Pourtant il suffit d’examiner attentivement la couverture
de l’ouvrage pour pousser un soupir de soulagement
à la lecture du nom de l’auteur. Edgar Morin
avance en terrain connu. Cinéphile passionné
et passionnant, il signe dès 1956 Le cinéma
ou l’homme imaginaire, essai ‘brillantissime’
qui inaugure une anthropologie du septième art, avant
de collaborer avec l’un des plus grands documentaristes
français : Jean Rouch. En 1960 les deux hommes signent
en effet Chronique d’un été,
film considéré comme l’acte fondateur
du cinéma vérité.
Publié à la fin des années cinquante,
traduit dans un grand nombre de pays, réédité
et complété à plusieurs reprises, Les
Stars reste à ce jour l’une des études
les plus pertinentes qui soit sur le star system. L’équivalent
savant et cinématographique du Paradoxe sur le
comédien de Diderot.
Pour Morin la star apparaît
dans le Hollywood des années dix, dans un contexte
de concurrence entre les diverses firmes cinématographiques.
En amont, les studios façonnent la star, tandis qu’en
aval, une grande partie du public la ‘divinise’.
"Quand on parle du
mythe de la star, il s’agit donc en premier lieu du
processus de divinisation que subit l’acteur de cinéma
et qui fait de lui l’idole des foules. "
A partir des années
trente, l’amélioration des conditions de vie
stimule les désirs ludiques. Enjeu d’un véritable
culte, la star devient soit inaccessible (on se projette
en elle), soit modèle de vie (on s’identifie
à elle). Comme en Grèce antique, au moment
où la plèbe revendique le droit d’imiter
les dieux, le statut de la star devient objet de désir.
Selon Morin cet irrépressible désir pousse
le quidam à tenter sa chance. Il devient alors une
véritable matière première destinée
à une chaîne manufacturière d’un
nouveau genre, qui sélectionne les morceaux de choix
et élimine les pièces défectueuses.
"C’est après
1960 que la machine du star-system, qui transformait le
plomb en or et le fiel en miel, commence à s’enrayer".

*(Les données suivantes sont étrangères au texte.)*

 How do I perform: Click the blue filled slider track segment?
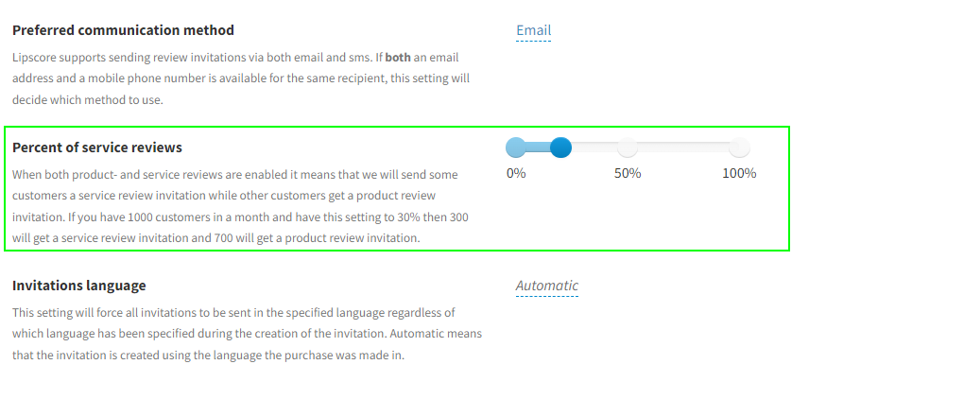[539, 147]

Le retour de Morin sur la tortueuse décennie des
années soixante nous donne l’occasion de revivre
les destins tragiques de Marilyn Monroe, de James Dean et
d’assister à l’effondrement d’une
certaine idée du star system.
Tout au long de cet ouvrage
passionnant, Morin privilégie l’étude
spéculative. Il relève des traces (lit des
courriers de fans, et des entretiens avec des stars, visionne
des centaines de films…) et fournit un nombre satisfaisant
d’exemples, qui couvrent cinquante ans de cinéma
hollywoodien.
Cette volonté d’observer à la loupe
un tel phénomène et les répercussions
qu’il engendre dans la dynamique sociale (identification,
fanatisme etc.) sans céder à la tentation
du procès d’intention ou à l’apologie
béate, rend son projet incontournable dans le champ
des recherches, hétérogènes, sur le
cinéma et son industrie. Si le livre se focalise
sur le phénomène occidental de la ‘starisation’
(une étude du star-system, indien ou japonais, aurait
permis de dégager des occurrences mais aussi, sans
doute, des variantes notables), Morin a très bien
pressenti cette nouvelle réalité qu’est
la notre : la banalisation de la star.
(Re)Lire Les stars
à l’heure ou nos idoles ne sont plus nécessairement
constituées de chair et de sang (Lara Croft superstar
!), ou bien à l’ère de la télé-réalité,
ou quelque soit son nom, permet de mieux apprécier
l’évolution de notre civilisation de l’entertainment.